What is required - All entries that follow are to be written out verbatim.

Material provided -
= = = =

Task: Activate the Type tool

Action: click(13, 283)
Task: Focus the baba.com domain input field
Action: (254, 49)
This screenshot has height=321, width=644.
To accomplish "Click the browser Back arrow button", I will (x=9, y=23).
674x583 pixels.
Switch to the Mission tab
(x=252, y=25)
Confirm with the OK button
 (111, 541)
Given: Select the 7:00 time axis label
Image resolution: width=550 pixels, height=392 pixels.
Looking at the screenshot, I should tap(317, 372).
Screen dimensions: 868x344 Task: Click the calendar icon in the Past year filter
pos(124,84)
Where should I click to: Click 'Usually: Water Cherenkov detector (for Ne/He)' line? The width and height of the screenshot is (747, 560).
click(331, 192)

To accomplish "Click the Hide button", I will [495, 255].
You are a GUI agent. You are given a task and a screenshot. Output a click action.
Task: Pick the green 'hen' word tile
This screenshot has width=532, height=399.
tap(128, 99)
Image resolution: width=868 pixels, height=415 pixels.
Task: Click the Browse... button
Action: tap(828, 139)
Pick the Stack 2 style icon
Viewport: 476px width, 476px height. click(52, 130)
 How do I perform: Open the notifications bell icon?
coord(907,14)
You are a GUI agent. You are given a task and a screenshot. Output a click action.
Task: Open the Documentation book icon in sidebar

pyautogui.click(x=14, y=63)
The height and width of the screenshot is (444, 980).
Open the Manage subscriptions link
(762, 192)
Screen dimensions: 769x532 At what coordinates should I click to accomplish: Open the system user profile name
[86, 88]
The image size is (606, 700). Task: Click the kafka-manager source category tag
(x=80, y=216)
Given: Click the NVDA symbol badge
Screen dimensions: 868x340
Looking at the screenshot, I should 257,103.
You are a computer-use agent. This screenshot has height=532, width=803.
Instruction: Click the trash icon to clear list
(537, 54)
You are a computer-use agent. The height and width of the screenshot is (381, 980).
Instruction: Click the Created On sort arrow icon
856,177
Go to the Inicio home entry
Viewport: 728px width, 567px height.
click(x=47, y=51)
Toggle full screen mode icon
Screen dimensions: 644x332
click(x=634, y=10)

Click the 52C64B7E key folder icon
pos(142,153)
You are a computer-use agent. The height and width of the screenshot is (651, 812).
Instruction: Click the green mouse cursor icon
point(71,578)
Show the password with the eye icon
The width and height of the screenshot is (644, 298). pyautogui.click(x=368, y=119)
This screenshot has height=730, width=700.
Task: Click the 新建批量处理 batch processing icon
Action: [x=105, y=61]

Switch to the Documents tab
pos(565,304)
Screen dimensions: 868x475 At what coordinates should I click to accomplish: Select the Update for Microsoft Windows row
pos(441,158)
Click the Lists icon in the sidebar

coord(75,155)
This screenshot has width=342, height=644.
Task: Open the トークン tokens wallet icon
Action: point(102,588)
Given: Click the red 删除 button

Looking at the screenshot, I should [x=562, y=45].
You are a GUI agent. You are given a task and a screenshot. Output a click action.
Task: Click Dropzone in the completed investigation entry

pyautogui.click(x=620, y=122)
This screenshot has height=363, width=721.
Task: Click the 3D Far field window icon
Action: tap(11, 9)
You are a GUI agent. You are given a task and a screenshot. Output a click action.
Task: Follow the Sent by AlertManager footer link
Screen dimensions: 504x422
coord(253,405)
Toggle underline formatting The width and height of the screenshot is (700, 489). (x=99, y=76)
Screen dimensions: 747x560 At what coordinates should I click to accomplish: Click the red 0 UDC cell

= = = =

Your solution -
Task: Activate the Type tool

Action: click(13, 283)
Task: Focus the baba.com domain input field
Action: (254, 49)
This screenshot has height=321, width=644.
To accomplish "Click the browser Back arrow button", I will (x=9, y=23).
674x583 pixels.
Switch to the Mission tab
(x=252, y=25)
Confirm with the OK button
 (111, 541)
Given: Select the 7:00 time axis label
Image resolution: width=550 pixels, height=392 pixels.
Looking at the screenshot, I should tap(317, 372).
Screen dimensions: 868x344 Task: Click the calendar icon in the Past year filter
pos(124,84)
Where should I click to: Click 'Usually: Water Cherenkov detector (for Ne/He)' line? The width and height of the screenshot is (747, 560).
click(331, 192)

To accomplish "Click the Hide button", I will [495, 255].
You are a GUI agent. You are given a task and a screenshot. Output a click action.
Task: Pick the green 'hen' word tile
This screenshot has width=532, height=399.
tap(128, 99)
Image resolution: width=868 pixels, height=415 pixels.
Task: Click the Browse... button
Action: tap(828, 139)
Pick the Stack 2 style icon
Viewport: 476px width, 476px height. click(52, 130)
 How do I perform: Open the notifications bell icon?
coord(907,14)
You are a GUI agent. You are given a task and a screenshot. Output a click action.
Task: Open the Documentation book icon in sidebar

pyautogui.click(x=14, y=63)
The height and width of the screenshot is (444, 980).
Open the Manage subscriptions link
(762, 192)
Screen dimensions: 769x532 At what coordinates should I click to accomplish: Open the system user profile name
[86, 88]
The image size is (606, 700). Task: Click the kafka-manager source category tag
(x=80, y=216)
Given: Click the NVDA symbol badge
Screen dimensions: 868x340
Looking at the screenshot, I should 257,103.
You are a computer-use agent. This screenshot has height=532, width=803.
Instruction: Click the trash icon to clear list
(537, 54)
You are a computer-use agent. The height and width of the screenshot is (381, 980).
Instruction: Click the Created On sort arrow icon
856,177
Go to the Inicio home entry
Viewport: 728px width, 567px height.
click(x=47, y=51)
Toggle full screen mode icon
Screen dimensions: 644x332
click(x=634, y=10)

Click the 52C64B7E key folder icon
pos(142,153)
You are a computer-use agent. The height and width of the screenshot is (651, 812).
Instruction: Click the green mouse cursor icon
point(71,578)
Show the password with the eye icon
The width and height of the screenshot is (644, 298). pyautogui.click(x=368, y=119)
This screenshot has height=730, width=700.
Task: Click the 新建批量处理 batch processing icon
Action: [x=105, y=61]

Switch to the Documents tab
pos(565,304)
Screen dimensions: 868x475 At what coordinates should I click to accomplish: Select the Update for Microsoft Windows row
pos(441,158)
Click the Lists icon in the sidebar

coord(75,155)
This screenshot has width=342, height=644.
Task: Open the トークン tokens wallet icon
Action: point(102,588)
Given: Click the red 删除 button

Looking at the screenshot, I should [x=562, y=45].
You are a GUI agent. You are given a task and a screenshot. Output a click action.
Task: Click Dropzone in the completed investigation entry

pyautogui.click(x=620, y=122)
This screenshot has height=363, width=721.
Task: Click the 3D Far field window icon
Action: tap(11, 9)
You are a GUI agent. You are given a task and a screenshot. Output a click action.
Task: Follow the Sent by AlertManager footer link
Screen dimensions: 504x422
coord(253,405)
Toggle underline formatting The width and height of the screenshot is (700, 489). (x=99, y=76)
Screen dimensions: 747x560 At what coordinates should I click to accomplish: Click the red 0 UDC cell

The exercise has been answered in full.